Admitir que era alcohólico fue lo más difícil para mí. Aun sabiendo que tenía problemas con mi manera de beber, yo pensaba que no era alcohólico, puesto que creía que el alcohólico era aquel que ya lo había perdido todo y no tenía ni dónde dormir. Aprendí que el alcoholismo es una enfermedad incurable y que la única forma para poder alcanzar la sobriedad es decirle «no» a esa primera copa, y tratar de poner en práctica los Doce Pasos sugeridos de Alcohólicos Anónimos como programa de recuperación. El poner en práctica el programa de recuperación no fue nada fácil, especialmente cuando tuve que admitir que sólo Dios podría devolverme el sano juicio. Al llegar a este Paso hubo un conflicto dentro de mi ser, puesto que yo me engañaba al pensar que podía dejar de tomar cuando quisiera. Mi defensa era que yo era un ser libre y que nada ni nadie me obligaba a tomar y que nada ni nadie me obligaba a parar de tomar. Pero lo que no quería reconocer era que, cuando comenzaba a beber, no podía parar. El admitir que hay un Dios todopoderoso, me ayudó a ser consciente de mi enfermedad alcohólica. Pude entender, en este Paso, que tengo que pedirle a Dios, no que me ayude a parar cuando tenga que parar, sino que me ayude a no comenzar, es decir a no tomarme esa primera copa. Y es así como, desde un inicio dentro de A.A., todas las mañanas, por sugerencia de mi padrino, le pido a Dios que me aleje de toda tentación y que me dé la fuerza de decir «no» a esa primera copa, al mismo tiempo que me comprometo conmigo mismo y con Dios a no beber las próximas 24 horas. Puedo decir que el éxito de mi sobriedad hasta este momento radica en este sencillo ritual diario y, de 24 horas en 24 horas, se van sumando semanas, meses y años. Ya voy sumando casi ocho años de sobriedad.

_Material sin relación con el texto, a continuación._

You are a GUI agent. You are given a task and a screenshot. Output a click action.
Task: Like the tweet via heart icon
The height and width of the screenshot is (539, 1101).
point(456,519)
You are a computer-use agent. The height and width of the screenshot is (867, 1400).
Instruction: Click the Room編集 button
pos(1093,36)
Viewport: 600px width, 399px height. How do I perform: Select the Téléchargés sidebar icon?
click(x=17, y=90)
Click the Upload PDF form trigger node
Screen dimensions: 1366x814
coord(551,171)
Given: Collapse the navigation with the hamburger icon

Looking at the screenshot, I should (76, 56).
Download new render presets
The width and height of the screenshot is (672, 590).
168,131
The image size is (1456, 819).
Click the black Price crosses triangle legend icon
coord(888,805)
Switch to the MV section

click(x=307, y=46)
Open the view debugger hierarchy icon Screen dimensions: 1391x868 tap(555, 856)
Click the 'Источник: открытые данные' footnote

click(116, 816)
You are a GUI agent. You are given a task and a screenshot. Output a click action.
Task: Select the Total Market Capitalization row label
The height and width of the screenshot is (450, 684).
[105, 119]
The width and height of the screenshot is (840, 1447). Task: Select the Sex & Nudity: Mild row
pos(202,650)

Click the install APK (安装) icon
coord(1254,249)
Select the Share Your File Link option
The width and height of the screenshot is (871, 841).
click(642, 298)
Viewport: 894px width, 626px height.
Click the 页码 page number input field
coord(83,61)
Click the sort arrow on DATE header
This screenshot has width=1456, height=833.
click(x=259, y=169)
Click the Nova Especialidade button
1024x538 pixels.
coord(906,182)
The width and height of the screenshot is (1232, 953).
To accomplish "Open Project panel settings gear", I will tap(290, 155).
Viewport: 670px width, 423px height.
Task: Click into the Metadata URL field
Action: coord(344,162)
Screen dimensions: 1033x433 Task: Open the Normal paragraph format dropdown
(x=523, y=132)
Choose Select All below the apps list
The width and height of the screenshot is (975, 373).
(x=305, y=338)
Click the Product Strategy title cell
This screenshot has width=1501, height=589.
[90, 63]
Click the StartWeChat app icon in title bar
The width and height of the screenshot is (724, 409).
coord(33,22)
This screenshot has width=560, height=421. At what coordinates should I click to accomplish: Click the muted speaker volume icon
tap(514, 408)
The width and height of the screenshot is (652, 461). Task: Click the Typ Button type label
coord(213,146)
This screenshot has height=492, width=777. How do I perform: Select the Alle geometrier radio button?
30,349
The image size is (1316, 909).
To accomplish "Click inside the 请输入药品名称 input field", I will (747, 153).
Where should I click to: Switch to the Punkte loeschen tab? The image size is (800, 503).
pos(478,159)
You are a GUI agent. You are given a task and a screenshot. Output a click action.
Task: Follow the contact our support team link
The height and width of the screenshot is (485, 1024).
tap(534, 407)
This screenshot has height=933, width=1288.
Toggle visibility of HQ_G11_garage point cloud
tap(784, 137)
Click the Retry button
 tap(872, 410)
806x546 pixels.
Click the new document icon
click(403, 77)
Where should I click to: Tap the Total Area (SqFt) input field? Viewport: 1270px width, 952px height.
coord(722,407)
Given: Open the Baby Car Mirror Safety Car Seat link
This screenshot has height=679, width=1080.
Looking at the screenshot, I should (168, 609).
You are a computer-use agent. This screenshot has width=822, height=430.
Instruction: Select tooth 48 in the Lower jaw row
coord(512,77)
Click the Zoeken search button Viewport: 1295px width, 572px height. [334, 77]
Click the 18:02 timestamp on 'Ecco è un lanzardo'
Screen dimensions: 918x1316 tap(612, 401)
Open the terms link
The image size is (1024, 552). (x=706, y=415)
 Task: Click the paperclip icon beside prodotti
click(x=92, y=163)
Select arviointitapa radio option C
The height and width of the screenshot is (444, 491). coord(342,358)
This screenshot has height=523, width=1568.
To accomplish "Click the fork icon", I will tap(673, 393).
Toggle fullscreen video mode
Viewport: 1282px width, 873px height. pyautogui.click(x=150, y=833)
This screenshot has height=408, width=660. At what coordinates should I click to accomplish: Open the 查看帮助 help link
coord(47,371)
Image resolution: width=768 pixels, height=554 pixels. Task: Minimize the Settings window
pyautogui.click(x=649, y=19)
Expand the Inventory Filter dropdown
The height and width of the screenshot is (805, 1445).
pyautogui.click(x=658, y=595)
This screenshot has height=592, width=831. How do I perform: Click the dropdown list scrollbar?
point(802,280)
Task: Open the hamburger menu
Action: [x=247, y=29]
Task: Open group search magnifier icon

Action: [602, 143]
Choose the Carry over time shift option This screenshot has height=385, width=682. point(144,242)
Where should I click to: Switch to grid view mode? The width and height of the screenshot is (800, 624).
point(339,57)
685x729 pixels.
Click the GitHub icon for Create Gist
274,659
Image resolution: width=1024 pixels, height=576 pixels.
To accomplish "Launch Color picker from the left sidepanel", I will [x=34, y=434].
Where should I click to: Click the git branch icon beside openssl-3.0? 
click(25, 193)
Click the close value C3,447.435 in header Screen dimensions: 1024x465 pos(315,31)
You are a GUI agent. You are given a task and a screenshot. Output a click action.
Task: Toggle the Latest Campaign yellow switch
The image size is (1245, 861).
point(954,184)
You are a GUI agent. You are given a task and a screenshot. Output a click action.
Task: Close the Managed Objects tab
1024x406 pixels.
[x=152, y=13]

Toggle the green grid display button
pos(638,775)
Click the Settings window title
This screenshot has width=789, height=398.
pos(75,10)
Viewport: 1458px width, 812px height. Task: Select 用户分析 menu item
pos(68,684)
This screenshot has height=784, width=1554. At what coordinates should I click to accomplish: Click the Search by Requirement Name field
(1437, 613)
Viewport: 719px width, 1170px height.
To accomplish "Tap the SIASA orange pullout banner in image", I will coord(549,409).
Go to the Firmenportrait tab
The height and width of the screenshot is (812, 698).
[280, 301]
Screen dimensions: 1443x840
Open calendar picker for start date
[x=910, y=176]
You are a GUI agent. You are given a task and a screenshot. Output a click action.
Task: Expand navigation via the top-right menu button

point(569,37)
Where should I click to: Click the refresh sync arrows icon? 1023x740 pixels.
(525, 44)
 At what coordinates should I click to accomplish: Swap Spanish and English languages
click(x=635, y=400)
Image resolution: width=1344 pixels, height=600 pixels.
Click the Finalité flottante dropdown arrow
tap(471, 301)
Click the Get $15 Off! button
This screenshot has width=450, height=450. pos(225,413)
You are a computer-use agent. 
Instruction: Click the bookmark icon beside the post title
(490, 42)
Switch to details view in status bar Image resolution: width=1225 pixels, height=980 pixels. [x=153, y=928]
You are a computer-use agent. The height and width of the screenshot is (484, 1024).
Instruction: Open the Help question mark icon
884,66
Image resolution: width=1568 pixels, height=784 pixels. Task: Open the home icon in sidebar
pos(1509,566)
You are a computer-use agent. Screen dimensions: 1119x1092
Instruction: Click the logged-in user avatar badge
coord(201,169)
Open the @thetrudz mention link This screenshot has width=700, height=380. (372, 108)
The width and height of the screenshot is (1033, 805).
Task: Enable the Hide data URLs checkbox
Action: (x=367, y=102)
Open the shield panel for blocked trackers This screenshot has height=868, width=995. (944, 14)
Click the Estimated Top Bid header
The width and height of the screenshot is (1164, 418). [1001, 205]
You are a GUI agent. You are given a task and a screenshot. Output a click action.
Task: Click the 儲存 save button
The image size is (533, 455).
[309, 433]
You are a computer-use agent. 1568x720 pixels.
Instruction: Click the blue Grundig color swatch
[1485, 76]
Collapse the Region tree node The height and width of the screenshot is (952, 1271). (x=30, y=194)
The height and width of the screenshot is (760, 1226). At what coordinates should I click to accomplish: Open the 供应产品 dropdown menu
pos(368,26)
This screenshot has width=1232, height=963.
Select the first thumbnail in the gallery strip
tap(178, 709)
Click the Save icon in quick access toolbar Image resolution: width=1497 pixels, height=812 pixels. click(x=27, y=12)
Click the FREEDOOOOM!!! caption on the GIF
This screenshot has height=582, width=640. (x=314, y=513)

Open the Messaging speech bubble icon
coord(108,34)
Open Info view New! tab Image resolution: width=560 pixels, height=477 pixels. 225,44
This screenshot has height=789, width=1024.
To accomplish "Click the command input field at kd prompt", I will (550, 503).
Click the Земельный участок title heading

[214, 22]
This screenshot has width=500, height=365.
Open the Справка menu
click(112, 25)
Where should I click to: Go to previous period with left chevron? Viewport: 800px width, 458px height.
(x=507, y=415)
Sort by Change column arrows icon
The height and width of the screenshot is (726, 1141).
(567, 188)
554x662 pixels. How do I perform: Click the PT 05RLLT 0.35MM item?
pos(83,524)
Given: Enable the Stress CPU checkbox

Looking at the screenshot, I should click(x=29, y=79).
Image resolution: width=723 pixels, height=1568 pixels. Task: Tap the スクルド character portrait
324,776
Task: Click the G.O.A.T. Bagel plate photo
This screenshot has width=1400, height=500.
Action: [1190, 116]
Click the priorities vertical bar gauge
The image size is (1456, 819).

Hoy puedo decir que la historia de mi vida se divide en dos partes; antes de Alcohólicos Anónimos y después de Alcohólicos Anónimos. Antes de A.A. yo era un ser que no enfrentaba la vida y sus problemas, siempre huía y me refugiaba en el alcohol. Hoy en día soy una persona que no necesita el alcohol para enfrentar los problemas del diario vivir. Trato de solucionarlos de la mejor manera posible, siempre acudiendo a mi Poder Superior a través de la oración. Gracias al alcohol perdí la vergüenza y los mejores días de mi juventud, ya que preferí el aguardiente y la cerveza al estudio. Gracias a Alcohólicos Anónimos recobré mi dignidad como ser humano y Dios me dio nuevamente la oportunidad de regresar a mis estudios. Una vez en A.A. decidí recobrar el tiempo perdido y tuve la dicha de graduarme, no una, sino tres veces. En estos momentos digo orgulloso que soy un miembro más de Alcohólicos Anónimos. A.A. me devolvió la fe en mí mismo. Estoy plenamente convencido de que A.A. no es sólo para dejar de tomar. A.A. es para vivir una vida mejor. Es por eso que sigo asistiendo a mis reuniones. Asisto a grupos de A.A. para no olvidar que soy alcohólico y recuerdo que parte de mi recuperación es pasar el mensaje al alcohólico que aún está sufriendo. Si crees tener problemas con tu manera de beber y quieres una vida mejor, no lo pienses dos veces: Alcohólicos Anónimos es la solución.